Fig. 8 is a perspective view showing a state where the first rotor case and the second rotor case are assembled.

Fig. 9 is a front view of an assembly of the rotor, the first and second rotor housings, the hub, and the first and second bearings.

Fig. 10 is a sectional view taken along line a-a of fig. 9.

Fig. 11 is a sectional view taken along line B-B of fig. 9.

Fig. 12 is a front view of fig. 3.

Fig. 13 is a sectional view taken along line C-C of fig. 12.

Fig. 14 is a sectional view taken along line D-D of fig. 12.

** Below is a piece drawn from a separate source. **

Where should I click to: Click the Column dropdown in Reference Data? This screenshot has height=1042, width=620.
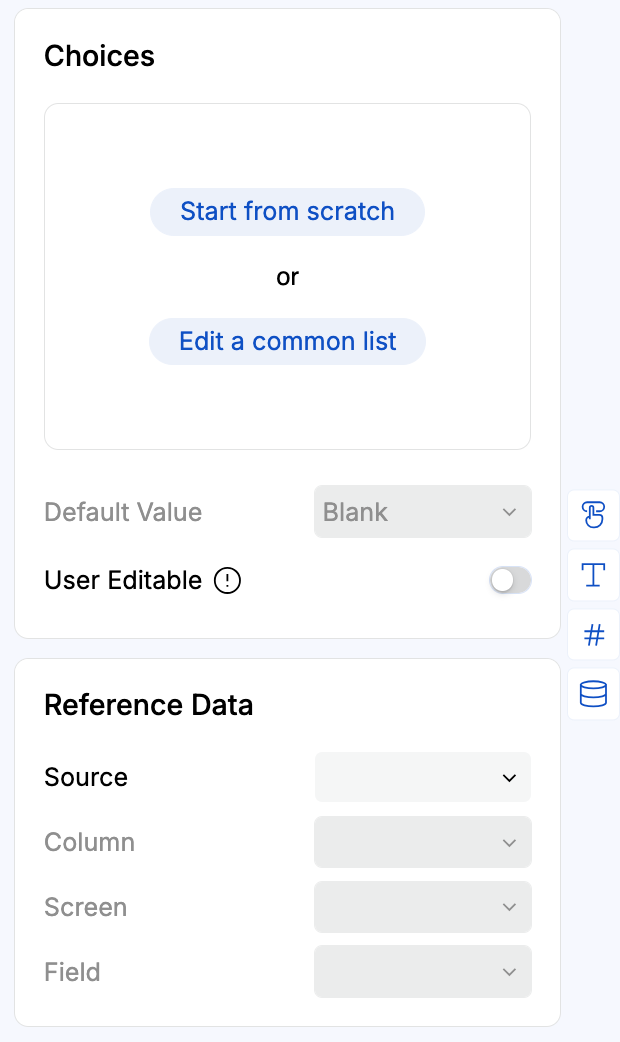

Description of the symbols:

1: the dehumidifying rotor 10: rotor

20: core 21: bolt

22: and (3) nut 30: connector with a locking member

40: bearing 50: stamping frame

51: flange portion 60: spoke

70: first support frame 71: gear part

80: second support frame 100: dehumidifying rotor

110: core 111: rotor body

111 a: through portion 112: first groove

113: second groove 120: core

121: the core main body 122: first insertion groove

123: second insertion groove 130-1: first bearing

130-2: second bearing 140-1: first rotor housing

140-2: second rotor case 141: rotor housing body

142: gear portion 143: wheel hub

143 a: through hole 144: spoke

145-1: first protrusion 145-2: second protrusion

146: hook portion (first fastening portion) 147: hook fastening part (second fastening part)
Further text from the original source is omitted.